More than 80 percent of human immunodeficiency virus (HIV) infections are transmitted via sexual intercourse. And researchers may have discovered at least one reason why. According to a new study published in Cell, a component of human semen may facilitate the spread of the virus by targeting immune system cells, in some cases making the pathogen up to 100,000 times more virulent.

The team of German scientists had initially set out to determine if semen contained factors that inhibit the HIV infection. "We were not expecting to find an enhancer, and we were even more surprised about the strength," says report co-author Frank Kirchhoff, a virologist at the University of Ulm Clinic in Germany. "Most enhancers have maybe a two- or three-fold effect, but here the effect was amazing—more than 50-fold and, under certain conditions, more than 100,000-fold."

HIV, the virus that leads to AIDS, has infected 60 million people worldwide (causing 25 million deaths) since it was discovered in humans in 1981. The transmission rate from intravaginal sexual intercourse is estimated at one in every 200 to 2,000 acts. In Africa, 60 percent of new infections are in women who have had sex with HIV-positive men.

Kirchhoff and his team screened through many of the 900 proteins found in seminal fluid in their hunt for potential inhibitors and enhancers of HIV transmission. Among the enhancing factors uncovered were fragments of a protein called prostatic acid phosphatase that is secreted by the prostate gland. An analysis of the peptide's structure in semen indicated that it hooked up with similar fragments to create amyloid fibers (clusters of protein fragments that have also been implicated in diseases such as Alzheimer's). The scientists refer to the amyloid fibers as "semen-derived enhancer of virus infection" (SEVI). If they do not link to become fibers, the researchers report, the peptide segments remain inactive and do not enhance viral transmission.

When assembled, however, these fibers then act like ferries, trapping and shuttling HIV virus particles to target cells. The researchers found that HIV spiked into semen was more successful than the virus alone at infecting T cells and macrophages (immune system cells that are believed to be the infection's initial targets in the body). They also tested the threshold of virus needed to infect human tonsil cells, noting that in the presence of semen, far fewer HIV particles were needed for transmission.

Researchers injected both the naked virus and SEVI-treated HIV into the tails of rats that had been given human immune system cells. The HIV with the semen component was five times more effective at transmitting the virus. In situations where low levels of virus are transferred—as during intercourse—Kirchhoff says, SEVI can make HIV up to 100,000 times more likely to spread when compared with the virus alone.

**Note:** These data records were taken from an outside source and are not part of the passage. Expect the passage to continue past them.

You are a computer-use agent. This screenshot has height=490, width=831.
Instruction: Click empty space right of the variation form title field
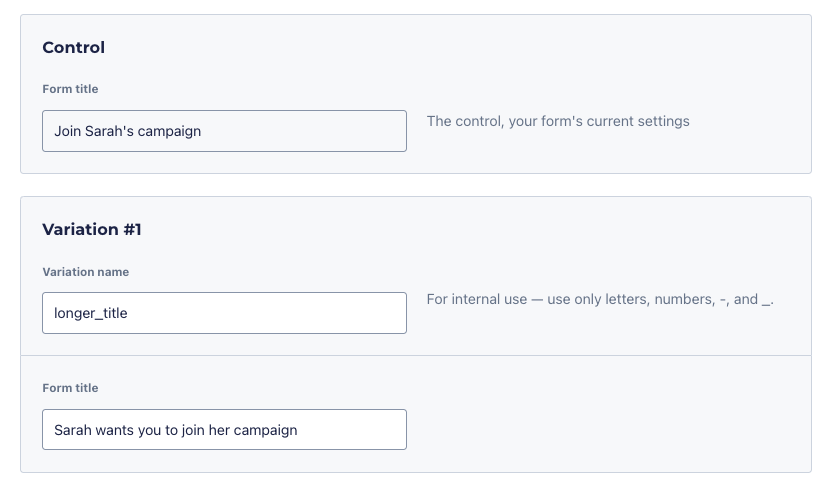[600, 430]
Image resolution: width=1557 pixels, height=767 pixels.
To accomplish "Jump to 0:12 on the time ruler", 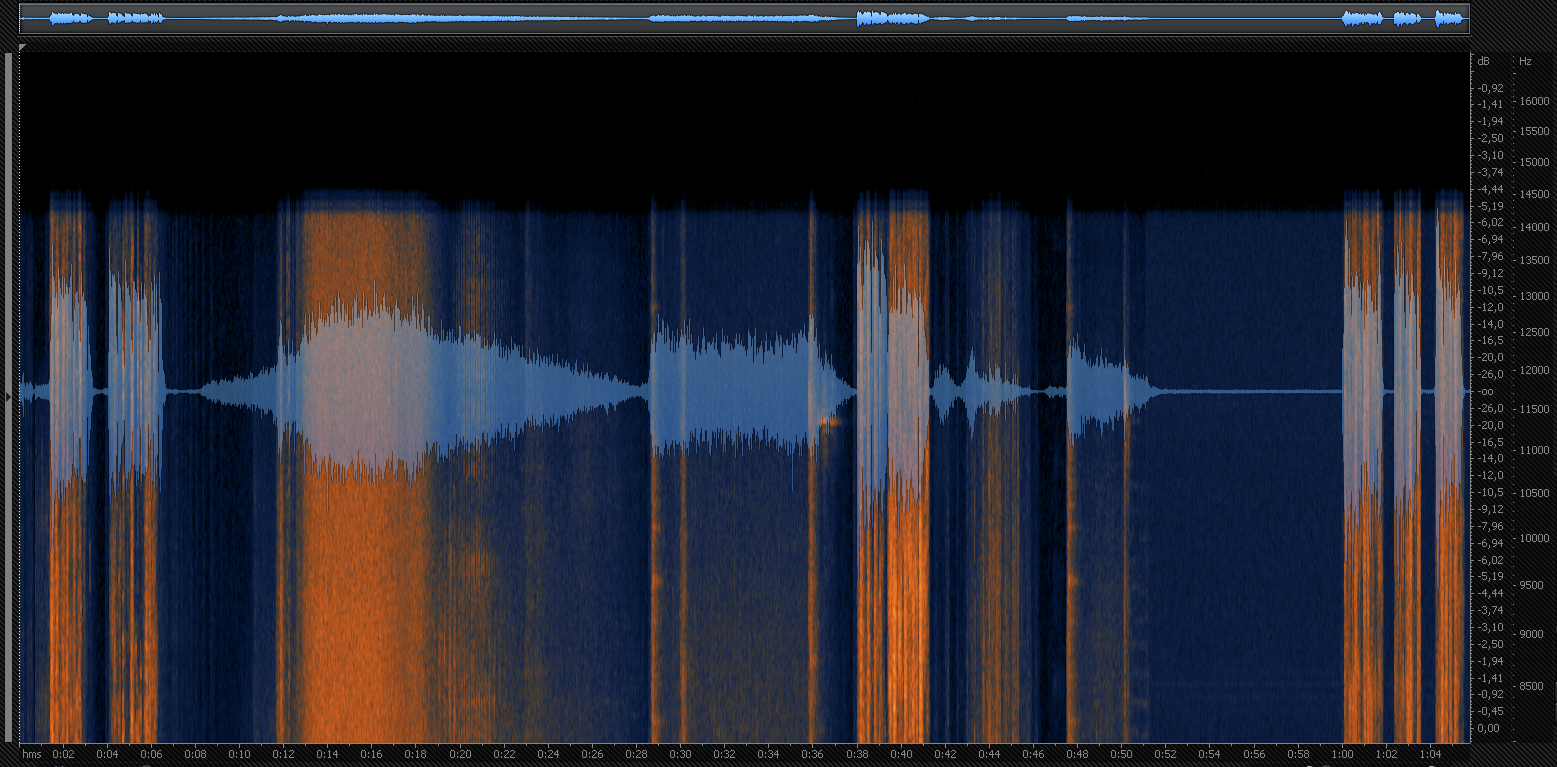I will click(x=283, y=754).
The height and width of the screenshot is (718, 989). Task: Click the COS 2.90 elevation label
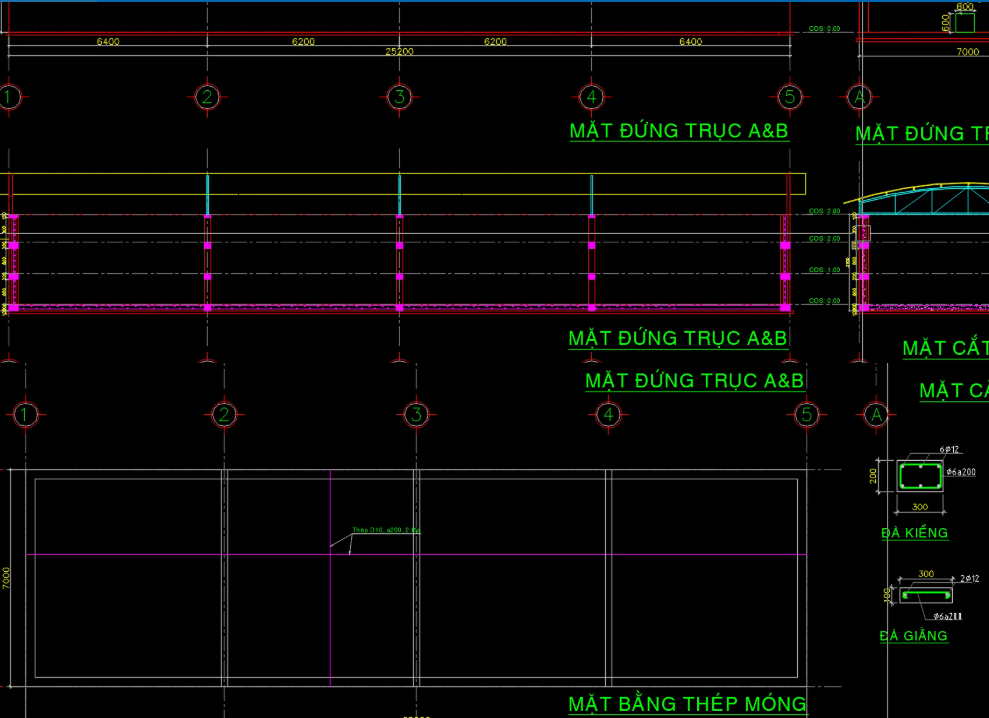pos(825,211)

In an editorial accompanying the article, postdoctoral fellow Nadia Roan, along with Warner Greene, a senior investigator at the University of California, San Francisco's Gladstone Institute of Virology and Immunology, wrote: "If SEVI truly increases the real world heterosexual spread of HIV by several orders of magnitude, then negating the activity of this factor could conceivably diminish these frequencies to levels that might virtually eliminate semen-driven HIV transmission."

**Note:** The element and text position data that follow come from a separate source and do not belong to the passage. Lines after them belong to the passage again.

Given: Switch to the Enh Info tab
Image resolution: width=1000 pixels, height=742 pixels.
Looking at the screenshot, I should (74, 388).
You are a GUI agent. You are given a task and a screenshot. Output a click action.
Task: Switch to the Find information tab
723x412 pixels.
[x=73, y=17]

But, others say more work is needed to fully comprehend the role of prostatic acid phosphatase in viral transmission. "I don't think you can really make any interpretation of that experiment other than it makes the virus more infectious if it reaches target cells … which is very difficult across mucosal surfaces," says Robin Shattock, a professor of cellular and molecular infection at St George's, University of London. The sentiment is echoed by Myron Cohen, an epidemiologist at the Center for Infectious Diseases at the University of North Carolina School of Medicine in Chapel Hill: "We need to understand every detail about the biology of HIV transmission…; the [next] logical experiments are to demonstrate in rhesus macaque models that this is playing a role in transmission."